„Wir brauchen den Sprung in das Morgen“
Ranga Yogeshwar war Keynote-Speaker beim Janitza® ENERGY DAY 2025. Im Interview teilt er seine Vision: eine Plattform, die mithilfe von Energiedaten und KI die Energiewende auf die nächste Stufe hebt – und eine besondere Chance für Deutschland bietet

Herr Yogeshwar, die Energiewende ist seit Jahren ein bestimmendes Thema. Was ist Ihre persönliche Bilanz Anfang 2025: Wie viel Energiewende haben wir schon geschafft?

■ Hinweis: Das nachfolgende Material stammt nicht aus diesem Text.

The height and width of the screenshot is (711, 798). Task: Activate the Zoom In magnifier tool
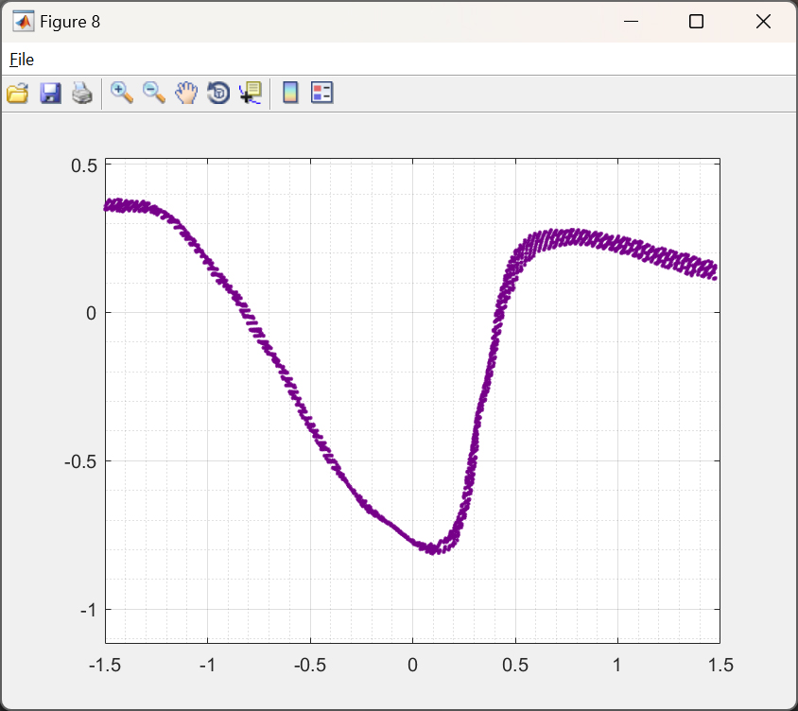122,93
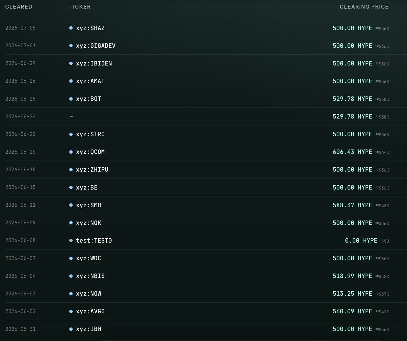
Task: Open the xyz:ZHIPU ticker entry
Action: (x=92, y=170)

Ranga Yogeshwar: Wenn man sich den deutschen Strommix anschaut, dann liegt der schon bei über 50 Prozent durch erneuerbare Energien. Das ist eine gute Nachricht. Aber insgesamt stecken wir ganz am Anfang. Denn beim gesamten Primärenergieverbrauch in Deutschland sieht es ganz anders aus als beim Strom: Wir diskutieren beim Heizen im Gebäudebestand viel über Wärmepumpen. Die Gesamtzahlen zeigen aber, dass wir heute noch nicht in der Lage sind, diesen Energiebedarf wirklich erneuerbar abzudecken. Ungefähr 75 Prozent der Heizungen in Bestandsgebäuden haben mit Öl oder Gas zu tun. Da ist also noch viel zu tun.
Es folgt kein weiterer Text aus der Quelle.